**EXERCISE DIRECTIONS:**
Render the rows below as a numbered list, from the line with "Given: Open the red color swatch picker" through the line with "Looking at the screenshot, I should coord(1257,20).", both included, with blank lines left out.

**DATA TO PROCESS:**
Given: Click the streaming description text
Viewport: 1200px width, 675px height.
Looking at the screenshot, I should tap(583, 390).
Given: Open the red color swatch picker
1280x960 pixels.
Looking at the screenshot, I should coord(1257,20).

...

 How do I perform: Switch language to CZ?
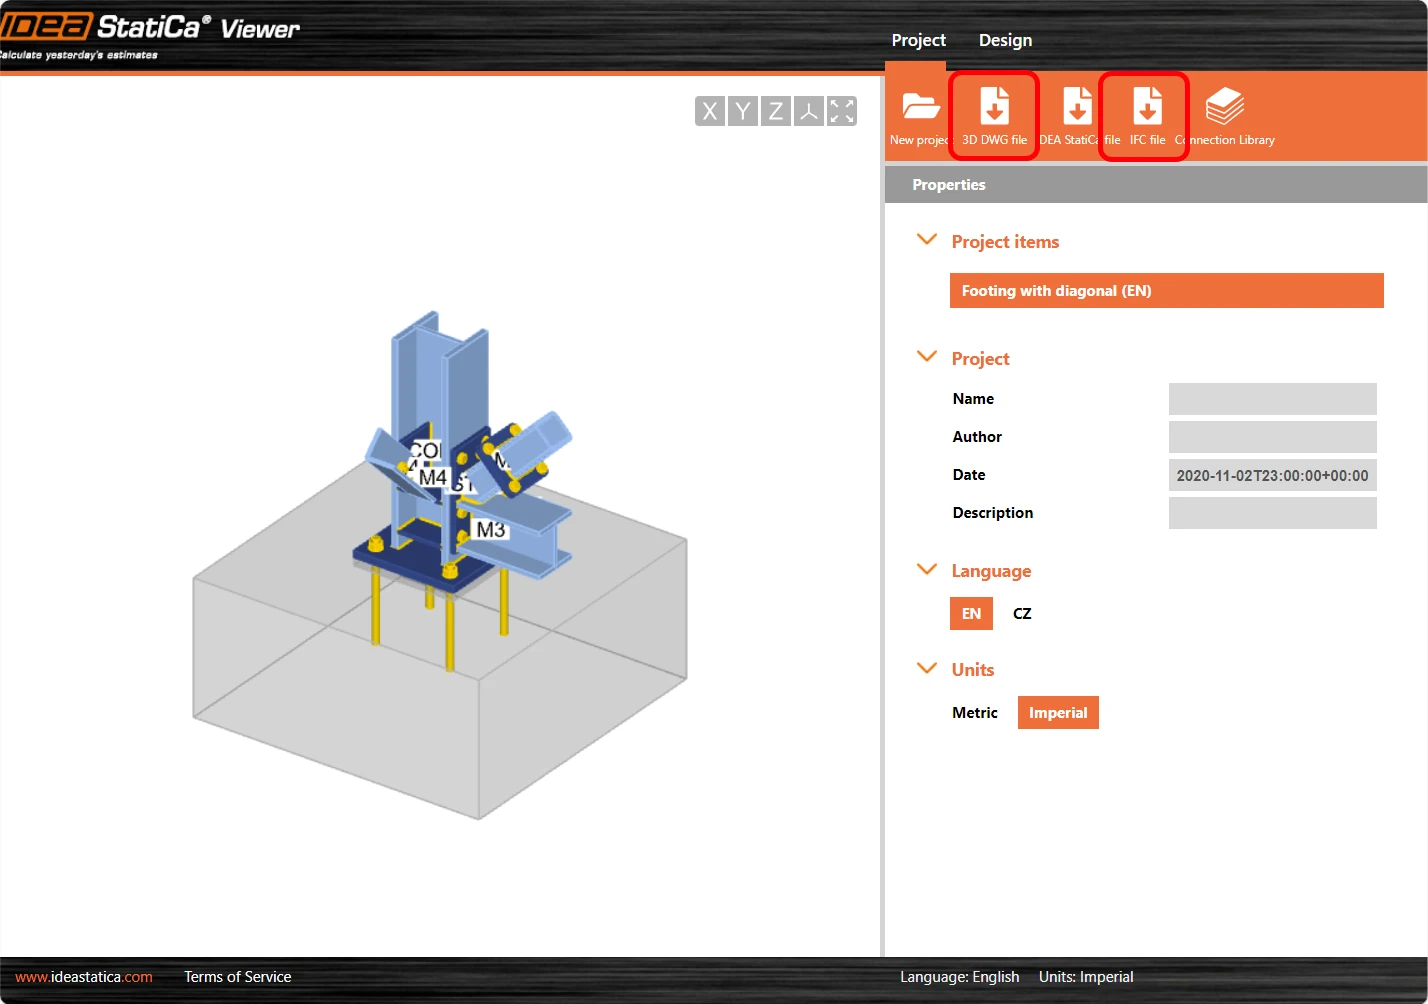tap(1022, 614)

**SOLVED EXERCISE:**
1. Given: Open the red color swatch picker
2. 1280x960 pixels.
3. Looking at the screenshot, I should coord(1257,20).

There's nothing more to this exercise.